Subscribed and sworn to before me, on this

18

day of

A. B.

day of
ABNER J. KIEL, Justice. [SEAL.]

1627. Warrant. 54. A warrant substantially in the form following shall be deemed sufficient:

STATE OF INDIANA,

County of DIANA, ss:

To any Constable of county: You are commanded to arrest C. D., and bring him, forthwith, before me, at my office, to answer the charge of having, at said county, on the day of ―, 18— [here state the offense], as A. B. has complained on oath;

and have then and there this writ.

Dated this

day of, 18—.

ABNER J. KIEL, Justice. [SEAL.]

1. If there be no crime charged, and the Justice issue a warrant under which an arrest is made, the Justice is liable for trespass. Not so, however, when a colorable charge is made which is merely defective.-State v. Gachenheimer, 30 Ind. 63.

1628. Proceedings after arrest. 55. When the officer holding the warrant arrests the accused, he shall take him before the Justice of the Peace; and it shall be the duty of such Justice to docket the cause as in civil cases, and to hear the cause, and either acquit, convict and punish, or hold to bail, the offender, or if the offense be not bailable, commit him to jail, as the facts and the law may justify.

1. If a felony be in fact committed by one, even a private citizen may arrest him without warrant. If there be a reasonable cause to believe him guilty of a felony, though none in fact has been committed, an officer may arrest. A peace officer may arrest for a misdemeanor, without warrant, only on view. - Per BUSKIRK, J., in Doering v. State, 49 Ind. 56.

2. A Justice has no authority to grant a new trial after taking recognizance.— Steel v. Williams, 13 Ind. 73.

1629. Counsel and Prosecutor. 56. It shall be the duty of such Justice to give the defendant an opportunity to employ counsel if he so desire; and the Justice shall also notify the Prosecuting Attorney or his deputy of the proceeding, if they or either of them are present within the township.

> **Goal of the exercise**
Write out the statute text again from "day of, 18—." up to and including "30 Ind. 63.", switching "trespass" to "damages". The data after this point comes from a separate source.

> **Data extract**
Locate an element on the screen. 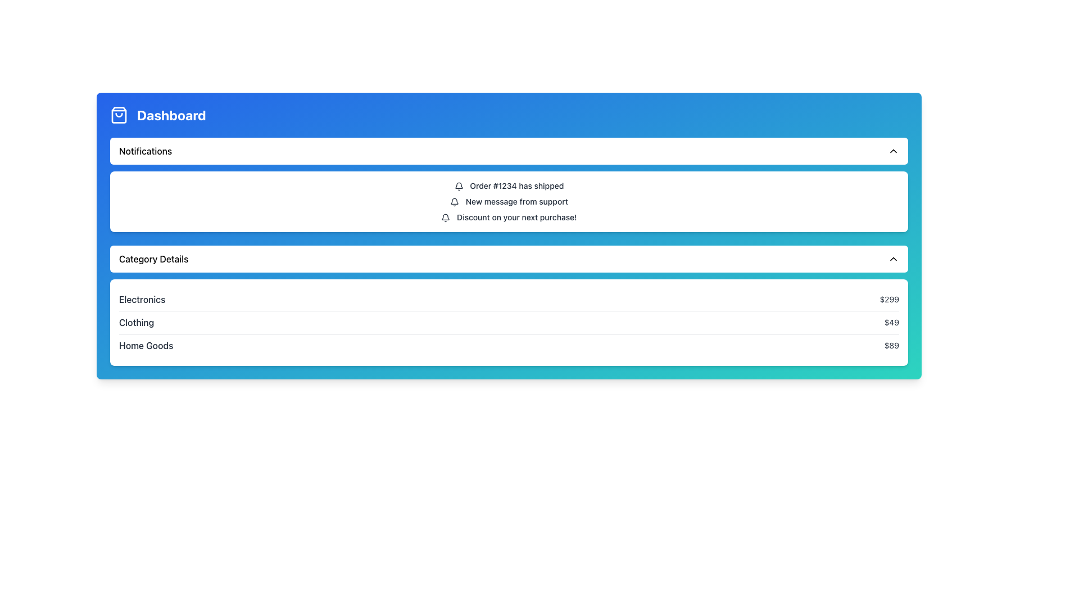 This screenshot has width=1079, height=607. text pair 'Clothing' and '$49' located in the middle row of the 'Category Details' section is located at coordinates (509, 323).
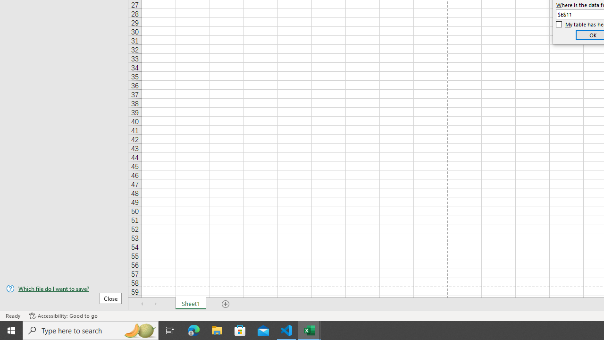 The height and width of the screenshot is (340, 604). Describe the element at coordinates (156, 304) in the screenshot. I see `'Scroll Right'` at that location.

> **Right answer**
day of, 18—.

ABNER J. KIEL, Justice. [SEAL.]

1. If there be no crime charged, and the Justice issue a warrant under which an arrest is made, the Justice is liable for damages. Not so, however, when a colorable charge is made which is merely defective.-State v. Gachenheimer, 30 Ind. 63.